#### Записанные данные ####

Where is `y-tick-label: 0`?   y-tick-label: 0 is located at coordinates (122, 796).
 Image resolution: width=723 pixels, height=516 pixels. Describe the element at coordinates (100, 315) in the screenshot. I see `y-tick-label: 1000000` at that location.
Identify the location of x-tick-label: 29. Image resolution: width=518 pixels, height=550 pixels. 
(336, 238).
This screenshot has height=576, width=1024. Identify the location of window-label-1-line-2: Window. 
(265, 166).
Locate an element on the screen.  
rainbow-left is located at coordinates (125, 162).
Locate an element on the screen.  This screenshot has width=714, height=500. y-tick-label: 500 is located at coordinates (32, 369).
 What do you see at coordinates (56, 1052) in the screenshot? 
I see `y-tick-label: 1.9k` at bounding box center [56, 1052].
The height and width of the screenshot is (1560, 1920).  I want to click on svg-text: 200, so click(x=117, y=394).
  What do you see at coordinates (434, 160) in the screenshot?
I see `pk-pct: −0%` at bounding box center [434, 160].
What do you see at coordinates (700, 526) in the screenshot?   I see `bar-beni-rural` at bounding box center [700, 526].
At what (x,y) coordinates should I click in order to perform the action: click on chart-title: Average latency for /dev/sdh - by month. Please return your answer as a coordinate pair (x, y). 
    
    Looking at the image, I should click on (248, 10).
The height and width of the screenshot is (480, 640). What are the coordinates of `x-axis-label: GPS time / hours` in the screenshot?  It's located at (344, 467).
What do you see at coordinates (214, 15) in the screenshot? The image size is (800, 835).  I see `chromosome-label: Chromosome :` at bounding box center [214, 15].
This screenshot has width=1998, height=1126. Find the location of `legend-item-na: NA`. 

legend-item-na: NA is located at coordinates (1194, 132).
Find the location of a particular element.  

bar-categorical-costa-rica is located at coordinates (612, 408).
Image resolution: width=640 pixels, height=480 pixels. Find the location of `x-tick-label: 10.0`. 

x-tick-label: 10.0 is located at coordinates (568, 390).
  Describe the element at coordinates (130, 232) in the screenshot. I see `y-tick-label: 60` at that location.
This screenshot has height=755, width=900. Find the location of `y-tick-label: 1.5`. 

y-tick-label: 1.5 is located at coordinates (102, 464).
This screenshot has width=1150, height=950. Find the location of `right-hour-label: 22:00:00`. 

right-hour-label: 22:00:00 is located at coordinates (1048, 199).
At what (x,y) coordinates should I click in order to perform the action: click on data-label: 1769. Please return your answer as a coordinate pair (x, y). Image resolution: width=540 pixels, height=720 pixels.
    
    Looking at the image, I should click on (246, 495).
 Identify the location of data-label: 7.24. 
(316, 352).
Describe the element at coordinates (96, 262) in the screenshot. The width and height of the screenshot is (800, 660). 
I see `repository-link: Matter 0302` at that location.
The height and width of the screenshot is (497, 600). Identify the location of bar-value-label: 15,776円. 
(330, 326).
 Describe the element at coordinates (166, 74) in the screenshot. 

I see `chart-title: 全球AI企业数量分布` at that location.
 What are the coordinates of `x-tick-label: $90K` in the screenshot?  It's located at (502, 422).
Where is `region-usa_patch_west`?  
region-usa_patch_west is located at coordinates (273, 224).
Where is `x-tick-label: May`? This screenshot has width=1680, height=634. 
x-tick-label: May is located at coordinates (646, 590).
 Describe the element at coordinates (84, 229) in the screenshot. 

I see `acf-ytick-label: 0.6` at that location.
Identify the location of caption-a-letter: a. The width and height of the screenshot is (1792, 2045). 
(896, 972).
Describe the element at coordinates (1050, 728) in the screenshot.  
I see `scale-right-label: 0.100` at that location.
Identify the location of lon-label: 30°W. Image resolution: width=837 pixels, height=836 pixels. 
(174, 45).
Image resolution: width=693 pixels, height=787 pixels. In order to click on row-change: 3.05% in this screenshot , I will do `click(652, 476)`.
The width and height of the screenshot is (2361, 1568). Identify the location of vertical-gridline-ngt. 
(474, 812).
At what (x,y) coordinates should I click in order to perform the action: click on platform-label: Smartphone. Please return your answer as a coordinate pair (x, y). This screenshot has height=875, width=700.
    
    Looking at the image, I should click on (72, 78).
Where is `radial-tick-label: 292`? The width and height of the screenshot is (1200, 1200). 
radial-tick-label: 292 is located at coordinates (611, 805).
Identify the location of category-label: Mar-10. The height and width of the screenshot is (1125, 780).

####

**Задание**
Представьте все приведённые выше данные в виде нумерованного списка, опустив пустые строки.

**Поле для ответа**
1. Where is `y-tick-label: 0`?   y-tick-label: 0 is located at coordinates (122, 796).
2.  Image resolution: width=723 pixels, height=516 pixels. Describe the element at coordinates (100, 315) in the screenshot. I see `y-tick-label: 1000000` at that location.
3. Identify the location of x-tick-label: 29. Image resolution: width=518 pixels, height=550 pixels. 
4. (336, 238).
5. This screenshot has height=576, width=1024. Identify the location of window-label-1-line-2: Window. 
6. (265, 166).
7. Locate an element on the screen.  
8. rainbow-left is located at coordinates (125, 162).
9. Locate an element on the screen.  This screenshot has width=714, height=500. y-tick-label: 500 is located at coordinates (32, 369).
10.  What do you see at coordinates (56, 1052) in the screenshot? 
11. I see `y-tick-label: 1.9k` at bounding box center [56, 1052].
12. The height and width of the screenshot is (1560, 1920).  I want to click on svg-text: 200, so click(x=117, y=394).
13.   What do you see at coordinates (434, 160) in the screenshot?
14. I see `pk-pct: −0%` at bounding box center [434, 160].
15. What do you see at coordinates (700, 526) in the screenshot?   I see `bar-beni-rural` at bounding box center [700, 526].
16. At what (x,y) coordinates should I click in order to perform the action: click on chart-title: Average latency for /dev/sdh - by month. Please return your answer as a coordinate pair (x, y). 
17.     Looking at the image, I should click on (248, 10).
18. The height and width of the screenshot is (480, 640). What are the coordinates of `x-axis-label: GPS time / hours` in the screenshot?  It's located at (344, 467).
19. What do you see at coordinates (214, 15) in the screenshot? The image size is (800, 835).  I see `chromosome-label: Chromosome :` at bounding box center [214, 15].
20. This screenshot has width=1998, height=1126. Find the location of `legend-item-na: NA`. 
21. legend-item-na: NA is located at coordinates (1194, 132).
22. Find the location of a particular element.  
23. bar-categorical-costa-rica is located at coordinates (612, 408).
24. Image resolution: width=640 pixels, height=480 pixels. Find the location of `x-tick-label: 10.0`. 
25. x-tick-label: 10.0 is located at coordinates (568, 390).
26.   Describe the element at coordinates (130, 232) in the screenshot. I see `y-tick-label: 60` at that location.
27. This screenshot has height=755, width=900. Find the location of `y-tick-label: 1.5`. 
28. y-tick-label: 1.5 is located at coordinates (102, 464).
29. This screenshot has width=1150, height=950. Find the location of `right-hour-label: 22:00:00`. 
30. right-hour-label: 22:00:00 is located at coordinates (1048, 199).
31. At what (x,y) coordinates should I click in order to perform the action: click on data-label: 1769. Please return your answer as a coordinate pair (x, y). Image resolution: width=540 pixels, height=720 pixels.
32.     Looking at the image, I should click on (246, 495).
33.  Identify the location of data-label: 7.24. 
34. (316, 352).
35. Describe the element at coordinates (96, 262) in the screenshot. The width and height of the screenshot is (800, 660). 
36. I see `repository-link: Matter 0302` at that location.
37. The height and width of the screenshot is (497, 600). Identify the location of bar-value-label: 15,776円. 
38. (330, 326).
39.  Describe the element at coordinates (166, 74) in the screenshot. 
40. I see `chart-title: 全球AI企业数量分布` at that location.
41.  What are the coordinates of `x-tick-label: $90K` in the screenshot?  It's located at (502, 422).
42. Where is `region-usa_patch_west`?  
43. region-usa_patch_west is located at coordinates (273, 224).
44. Where is `x-tick-label: May`? This screenshot has width=1680, height=634. 
45. x-tick-label: May is located at coordinates (646, 590).
46.  Describe the element at coordinates (84, 229) in the screenshot. 
47. I see `acf-ytick-label: 0.6` at that location.
48. Identify the location of caption-a-letter: a. The width and height of the screenshot is (1792, 2045). 
49. (896, 972).
50. Describe the element at coordinates (1050, 728) in the screenshot.  
51. I see `scale-right-label: 0.100` at that location.
52. Identify the location of lon-label: 30°W. Image resolution: width=837 pixels, height=836 pixels. 
53. (174, 45).
54. Image resolution: width=693 pixels, height=787 pixels. In order to click on row-change: 3.05% in this screenshot , I will do `click(652, 476)`.
55. The width and height of the screenshot is (2361, 1568). Identify the location of vertical-gridline-ngt. 
56. (474, 812).
57. At what (x,y) coordinates should I click in order to perform the action: click on platform-label: Smartphone. Please return your answer as a coordinate pair (x, y). This screenshot has height=875, width=700.
58.     Looking at the image, I should click on (72, 78).
59. Where is `radial-tick-label: 292`? The width and height of the screenshot is (1200, 1200). 
60. radial-tick-label: 292 is located at coordinates (611, 805).
61. Identify the location of category-label: Mar-10. The height and width of the screenshot is (1125, 780).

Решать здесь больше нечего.